For their study, Google experts joined forces with a team from the University of California Berkeley. The two teams planned to learn how Gmail users manage to end up with a compromised account.
The Google team published their findings, which they deemed “immediately useful,” in a blog post. The research revealed that hackers usually employ two tools to take over Gmail accounts: malicious software and phishing techniques.
Around 788,000 account details were stolen with help from keyloggers in a year, while phishing methods accounted for 12 million exposed credentials. In total, around 3.3 billion accounts were compromised through third-party data breaches, researchers found.
Experts claim that hackers are constantly fine-tuning their blackhat tools to make them more effective. For instance, many hackers are now using IP addresses, phone numbers, geolocation, and even device model information to break into the accounts.
Users Usually at Fault
Google researchers said they sifted through the data available on the black market and as many as 25,000 hacking tools in their research. All computer models revealed that the issue when it comes to a compromised account mainly lies with the user.
The user is usually at fault, researchers noted, because account owners use either weak passwords or ignore warnings about a cyber attack and continue to use their old passwords. Since human errors are difficult to prevent, experts believe existing protections should be upgraded in order to keep users safe and stay ahead of hackers.
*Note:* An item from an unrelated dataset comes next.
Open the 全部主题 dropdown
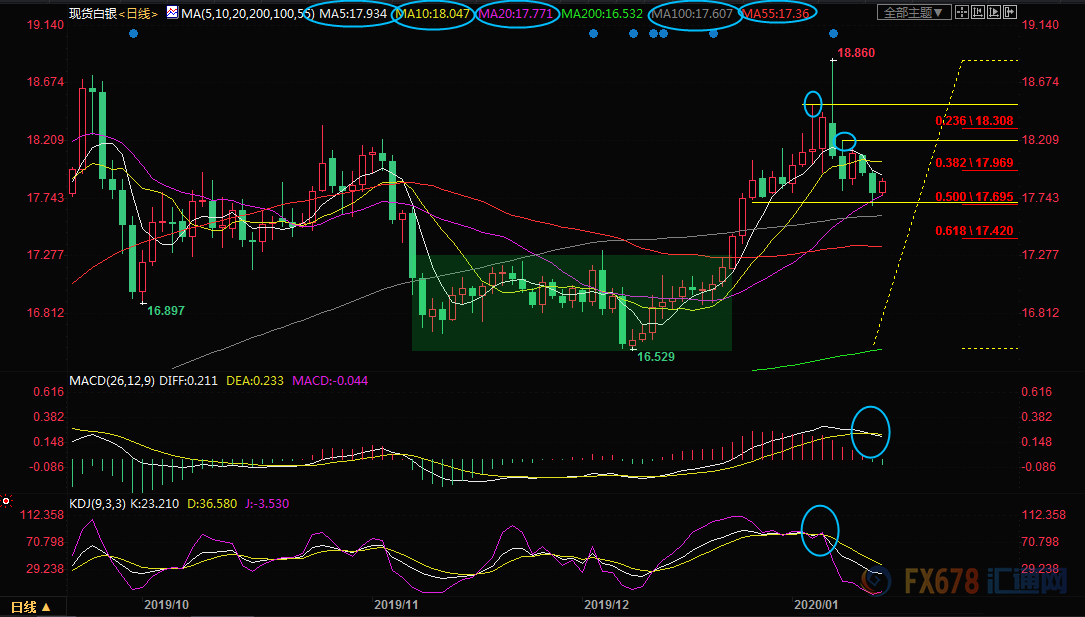 click(x=908, y=13)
The latest findings echo a report about a phishing scam affecting Google Docs users earlier this year. In May, users reported receiving fake Google Docs invite emails from their friends, which redirected them to a genuine Google website but also allowed hackers take over their accounts via malicious software. At the time, users were recommended that they contact their friends to ensure that it was them who had sent them the invite, not hackers.